Why has Google stopped doing this? Tod Beardsley, a security researcher at Rapid7, described Google's move as "bizarre ... eyebrow-raising news."

Google, Beardsley added, had told Rapid7 that "If the affected version [of WebView] is before 4.4, we generally do not develop the patches ourselves but do notify partners of the issue ... If patches are provided with the report or put into AOSP [Android Open Source Project] we are happy to provide them to partners as well."

Sources at Google told me when a vulnerability is discovered, the company provides quick security updates for Nexus devices, ensures that future releases of Android are protected, and then works with OEMs to communicate when older versions of Android require updates.

Another Google source added that patches for older versions of Android must go through the OEMs and carriers, who are fail to deliver these patches to their customers. So, while Google was making the patches, they weren't getting to end-users anyway.

Or, as Alex Dobie, managing editor for Android Central, put it in a tweet, "Google fixed the Jelly Bean webview issue over a year ago. The patch is called Android 4.4 KitKat."

Unfortunately, neither OEMs nor carriers deliver new versions to older smartphones or tablets on any kind of regular basis. Unlike Windows, where Microsoft delivers patches directly to end-users, ordinary Android users are stuck with whatever updates or patches their phone makers or phone companies will dole out to them.
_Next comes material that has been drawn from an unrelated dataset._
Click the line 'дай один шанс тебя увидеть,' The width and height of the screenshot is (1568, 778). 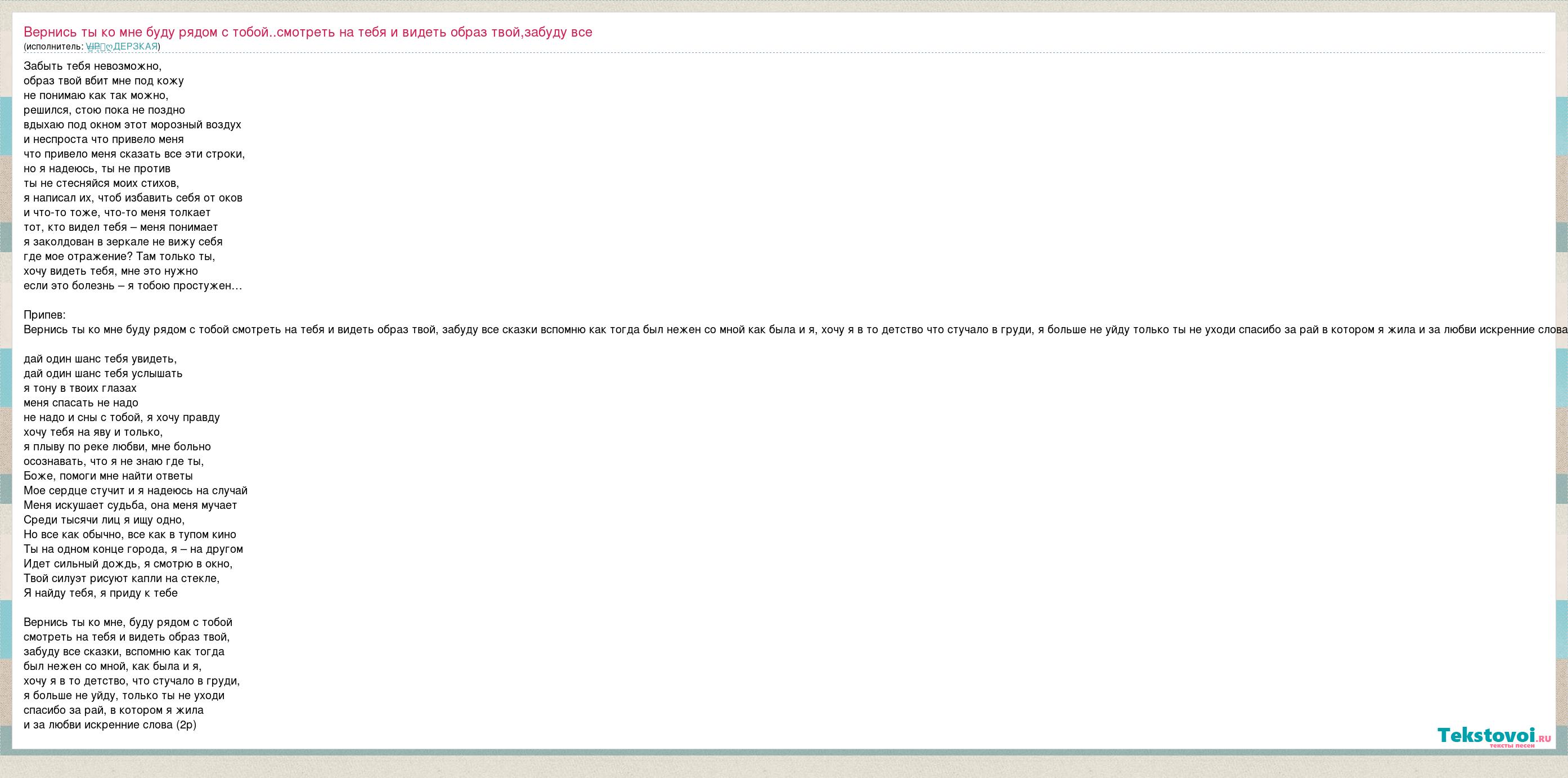(x=100, y=359)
Further complicating the matter is that prior to the release of KitKat, WebView was based on the open-source Webkit Web browser engine. Google forked WebKit in 2013. So, in the next version of Android, KitKat, WebView uses Google's new Blink engine. Blink is also used by Chrome and Opera. In addition, with the introduction of Android 5.0, Lollipop, WebView was made a separate application rather than part of Android's firmware.

This means that, moving forward, end-users can update WebView. It also means that Jelly Bean and earlier Android versions are running an out-of-date, no longer supported Web browser engine; KitKat runs an up-to-date engine, but one which can only be updated with the operating system; and only Lollipop has been set so that WebView can be updated on its own.

But what can you do today? The drastic solution is to root your smartphone or tablet and replace its existing out-of-date version of Android with KitKat from a third-party vendor such as Cyanogenmod.

The best and easiest way, though, is simply to download another Web browser. Personally, I recommend Google's own Chrome, but Firefox or Opera also work well. Each one is automatically kept up-to-date and none of them rely on the old, potentially vulnerable WebView.

Or, you can just relax. As Chris Boyd, malware intelligence analyst at Malwarebytes, noted: "Despite the potential risk of exploits and drive-by attacks, the most likely method of attack where Android is concerned is still fake or rogue application installs - typically by sites asking the device owner to allow installs from 'unknown sources.' So, if you just avoid sites offering up free versions of popular apps and games and always read the reviews on the Play store then most people will be as safe as they can be."

Personally, I never look for apps outside the Google Play Store or the Amazon Appstore for Android. Even so, I'd my Android Web browser. Better safe than sorry.